Next slide, please: A brief history of the corporate presentation
Before PowerPoint, and long before digital projectors, 35-millimeter film slides were king. Bigger, clearer, and less expensive to produce than 16-millimeter film, and more colorful and higher-resolution than video, slides were the only medium for the kinds of high-impact presentations given by CEOs and top brass at annual meetings for stockholders, employees, and salespeople. Known in the business as “multi-image” shows, these presentations required a small army of producers, photographers, and live production staff to pull off. First the entire show had to be written, storyboarded, and scored. Images were selected from a library, photo shoots arranged, animations and special effects produced. A white-gloved technician developed, mounted, and dusted each slide before dropping it into the carousel. Thousands of cues were programmed into the show control computers—then tested, and tested again. Because computers crash. Projector bulbs burn out. Slide carousels get jammed.
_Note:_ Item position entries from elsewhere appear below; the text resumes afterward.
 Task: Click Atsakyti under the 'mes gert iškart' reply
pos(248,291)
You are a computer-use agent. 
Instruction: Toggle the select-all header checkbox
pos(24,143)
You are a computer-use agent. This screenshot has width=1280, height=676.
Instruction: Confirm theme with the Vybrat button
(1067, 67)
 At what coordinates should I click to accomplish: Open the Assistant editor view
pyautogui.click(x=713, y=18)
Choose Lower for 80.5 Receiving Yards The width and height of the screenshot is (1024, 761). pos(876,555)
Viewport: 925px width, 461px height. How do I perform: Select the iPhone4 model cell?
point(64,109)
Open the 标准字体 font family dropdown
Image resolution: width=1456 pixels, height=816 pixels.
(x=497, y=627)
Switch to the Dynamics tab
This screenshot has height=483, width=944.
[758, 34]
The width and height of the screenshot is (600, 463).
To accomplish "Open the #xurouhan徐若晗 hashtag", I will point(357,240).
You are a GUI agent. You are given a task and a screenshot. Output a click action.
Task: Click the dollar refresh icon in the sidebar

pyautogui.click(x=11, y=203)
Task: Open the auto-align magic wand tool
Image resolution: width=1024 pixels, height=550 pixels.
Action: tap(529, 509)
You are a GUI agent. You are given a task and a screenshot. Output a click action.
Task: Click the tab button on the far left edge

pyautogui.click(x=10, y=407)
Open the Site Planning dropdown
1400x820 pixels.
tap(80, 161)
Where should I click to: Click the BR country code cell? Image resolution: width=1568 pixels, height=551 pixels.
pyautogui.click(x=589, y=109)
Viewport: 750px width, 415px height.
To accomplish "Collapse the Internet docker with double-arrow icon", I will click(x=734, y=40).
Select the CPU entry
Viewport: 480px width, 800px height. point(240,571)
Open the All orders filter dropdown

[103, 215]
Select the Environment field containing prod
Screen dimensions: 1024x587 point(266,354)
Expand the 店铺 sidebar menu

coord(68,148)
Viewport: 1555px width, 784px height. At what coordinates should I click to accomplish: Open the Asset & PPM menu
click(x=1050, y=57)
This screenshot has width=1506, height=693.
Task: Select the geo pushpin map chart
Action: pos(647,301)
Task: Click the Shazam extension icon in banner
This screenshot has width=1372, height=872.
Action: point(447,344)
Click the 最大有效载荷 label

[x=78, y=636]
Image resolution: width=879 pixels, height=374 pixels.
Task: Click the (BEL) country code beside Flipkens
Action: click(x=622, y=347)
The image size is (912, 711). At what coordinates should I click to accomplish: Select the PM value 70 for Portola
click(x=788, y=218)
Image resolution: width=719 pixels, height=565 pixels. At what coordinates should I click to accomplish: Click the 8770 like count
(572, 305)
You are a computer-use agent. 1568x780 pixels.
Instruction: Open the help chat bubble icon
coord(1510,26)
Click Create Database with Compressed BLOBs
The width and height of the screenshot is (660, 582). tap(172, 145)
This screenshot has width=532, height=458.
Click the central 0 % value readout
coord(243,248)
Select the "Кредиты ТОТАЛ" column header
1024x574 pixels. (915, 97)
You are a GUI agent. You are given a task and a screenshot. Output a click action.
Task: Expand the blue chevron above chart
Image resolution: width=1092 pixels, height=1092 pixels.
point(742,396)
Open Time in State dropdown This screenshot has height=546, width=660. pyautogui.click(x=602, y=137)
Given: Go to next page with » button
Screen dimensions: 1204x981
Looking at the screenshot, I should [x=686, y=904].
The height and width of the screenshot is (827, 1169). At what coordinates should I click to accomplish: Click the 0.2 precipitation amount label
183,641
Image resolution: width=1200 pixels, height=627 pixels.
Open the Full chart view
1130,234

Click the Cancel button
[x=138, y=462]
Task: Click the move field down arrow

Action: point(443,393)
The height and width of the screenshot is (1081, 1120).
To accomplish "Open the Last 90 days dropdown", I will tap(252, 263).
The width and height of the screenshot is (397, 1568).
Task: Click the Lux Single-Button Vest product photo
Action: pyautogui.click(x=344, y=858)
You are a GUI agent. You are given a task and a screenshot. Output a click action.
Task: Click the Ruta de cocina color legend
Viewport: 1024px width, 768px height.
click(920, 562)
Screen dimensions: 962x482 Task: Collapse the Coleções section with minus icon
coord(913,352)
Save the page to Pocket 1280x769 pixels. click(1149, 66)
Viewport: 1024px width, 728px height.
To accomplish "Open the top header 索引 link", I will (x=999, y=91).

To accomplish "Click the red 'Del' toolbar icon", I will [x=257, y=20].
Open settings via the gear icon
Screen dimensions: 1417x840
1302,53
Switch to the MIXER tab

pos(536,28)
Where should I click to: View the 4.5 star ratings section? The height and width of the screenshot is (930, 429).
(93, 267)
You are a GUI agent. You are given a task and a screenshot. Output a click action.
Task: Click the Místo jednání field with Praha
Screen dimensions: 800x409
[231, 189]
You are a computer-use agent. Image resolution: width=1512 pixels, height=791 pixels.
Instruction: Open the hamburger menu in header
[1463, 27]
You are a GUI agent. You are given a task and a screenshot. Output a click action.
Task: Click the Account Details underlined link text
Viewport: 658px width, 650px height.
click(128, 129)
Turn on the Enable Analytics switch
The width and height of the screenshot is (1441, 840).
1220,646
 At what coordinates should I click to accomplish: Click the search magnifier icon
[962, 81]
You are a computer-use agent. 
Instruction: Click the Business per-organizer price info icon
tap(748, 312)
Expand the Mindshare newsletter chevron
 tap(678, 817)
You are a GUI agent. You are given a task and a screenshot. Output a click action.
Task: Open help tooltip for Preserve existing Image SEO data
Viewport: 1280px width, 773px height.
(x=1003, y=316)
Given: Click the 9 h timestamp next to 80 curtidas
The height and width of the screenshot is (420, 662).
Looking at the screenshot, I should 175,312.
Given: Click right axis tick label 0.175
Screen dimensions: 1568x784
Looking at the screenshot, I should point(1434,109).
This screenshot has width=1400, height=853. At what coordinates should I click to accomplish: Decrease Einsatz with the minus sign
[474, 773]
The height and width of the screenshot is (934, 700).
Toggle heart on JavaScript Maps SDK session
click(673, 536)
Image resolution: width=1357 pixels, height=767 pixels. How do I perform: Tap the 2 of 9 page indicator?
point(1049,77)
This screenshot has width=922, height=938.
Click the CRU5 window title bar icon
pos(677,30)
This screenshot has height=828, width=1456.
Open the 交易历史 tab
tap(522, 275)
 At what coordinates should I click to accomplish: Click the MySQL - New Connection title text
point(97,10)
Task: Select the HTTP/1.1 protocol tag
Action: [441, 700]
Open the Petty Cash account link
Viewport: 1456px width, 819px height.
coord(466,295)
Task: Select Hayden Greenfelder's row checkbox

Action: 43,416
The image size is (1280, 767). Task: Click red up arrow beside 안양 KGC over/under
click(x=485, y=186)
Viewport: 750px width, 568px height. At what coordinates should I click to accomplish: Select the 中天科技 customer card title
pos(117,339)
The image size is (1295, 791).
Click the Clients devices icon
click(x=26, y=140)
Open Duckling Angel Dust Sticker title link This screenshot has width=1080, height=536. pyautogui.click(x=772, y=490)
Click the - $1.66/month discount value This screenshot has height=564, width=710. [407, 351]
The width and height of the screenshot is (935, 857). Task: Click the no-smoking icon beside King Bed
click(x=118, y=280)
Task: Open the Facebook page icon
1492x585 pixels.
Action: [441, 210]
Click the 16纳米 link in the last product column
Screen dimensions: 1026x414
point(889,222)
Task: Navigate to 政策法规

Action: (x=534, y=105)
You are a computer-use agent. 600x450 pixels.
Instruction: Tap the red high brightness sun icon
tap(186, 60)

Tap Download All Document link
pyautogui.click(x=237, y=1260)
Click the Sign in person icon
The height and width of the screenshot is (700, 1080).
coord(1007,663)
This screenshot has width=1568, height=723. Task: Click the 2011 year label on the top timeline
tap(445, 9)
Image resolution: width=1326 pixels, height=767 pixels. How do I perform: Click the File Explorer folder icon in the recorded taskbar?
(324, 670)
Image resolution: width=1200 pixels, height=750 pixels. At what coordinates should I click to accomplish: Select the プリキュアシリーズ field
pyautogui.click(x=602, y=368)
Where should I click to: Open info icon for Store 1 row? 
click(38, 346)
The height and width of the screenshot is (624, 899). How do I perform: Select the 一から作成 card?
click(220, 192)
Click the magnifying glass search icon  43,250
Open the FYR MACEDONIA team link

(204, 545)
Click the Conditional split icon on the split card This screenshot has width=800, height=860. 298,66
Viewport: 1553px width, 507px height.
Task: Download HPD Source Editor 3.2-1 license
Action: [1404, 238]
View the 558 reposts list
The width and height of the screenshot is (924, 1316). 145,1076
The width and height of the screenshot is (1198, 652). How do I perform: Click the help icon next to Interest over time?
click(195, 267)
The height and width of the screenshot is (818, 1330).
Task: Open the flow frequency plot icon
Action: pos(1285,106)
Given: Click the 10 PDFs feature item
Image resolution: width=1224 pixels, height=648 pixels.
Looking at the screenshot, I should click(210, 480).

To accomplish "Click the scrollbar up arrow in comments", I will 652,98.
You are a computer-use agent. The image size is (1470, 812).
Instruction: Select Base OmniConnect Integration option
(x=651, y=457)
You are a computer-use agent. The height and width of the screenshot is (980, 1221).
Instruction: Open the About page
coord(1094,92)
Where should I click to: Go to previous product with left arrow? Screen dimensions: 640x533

“When you think of all the machines, all the connections, all the different bits and pieces, it’s a miracle these things even played at all,” says Douglas Mesney, a commercial photographer turned slide producer whose company Incredible Slidemakers produced the 80-projector Saab launch. Now 77 years old, he’s made a retirement project of archiving the now-forgotten slide business. Mesney pivoted to producing multi-image shows in the early 1970s after an encounter with an impressive six-screen setup at the 1972 New York Boat Show. He’d been shooting spreads for Penthouse and car magazines, occasionally lugging a Kodak projector or two to pitch meetings for advertising clients. “All of a sudden you look at six projectors and what they can do, and you go, Holy mackerel,” he remembers.
“All of a sudden you look at six projectors and what they can do, and you go, Holy mackerel.”
Douglas Mesney, a commercial photographer
Six was just the beginning. At the height of Mesney’s career, his shows called for up to 100 projectors braced together in vertiginous rigs. With multiple projectors pointing toward the same screen, he could create seamless panoramas and complex animations, all synchronized to tape. Although the risk of disaster was always high, when he pulled it off, his shows dazzled audiences and made corporate suits look like giants. Mesney’s clients included IKEA, Saab, Kodak, and Shell; he commanded production budgets in the hundreds of thousands of dollars. And in the multi-image business, that was cheap. Larger A/V staging companies, like Carabiner International, charged up to $1 million to orchestrate corporate meetings, jazzing up their generic multi-image “modules” with laser light shows, dance numbers, and top-shelf talent like Hall & Oates, the Allman Brothers, and even the Muppets. “I liken it to being a rock-and-roll roadie, but I never went on the tour bus,” explains Susan Buckland, a slide programmer who spent most of her career behind the screen at Carabiner.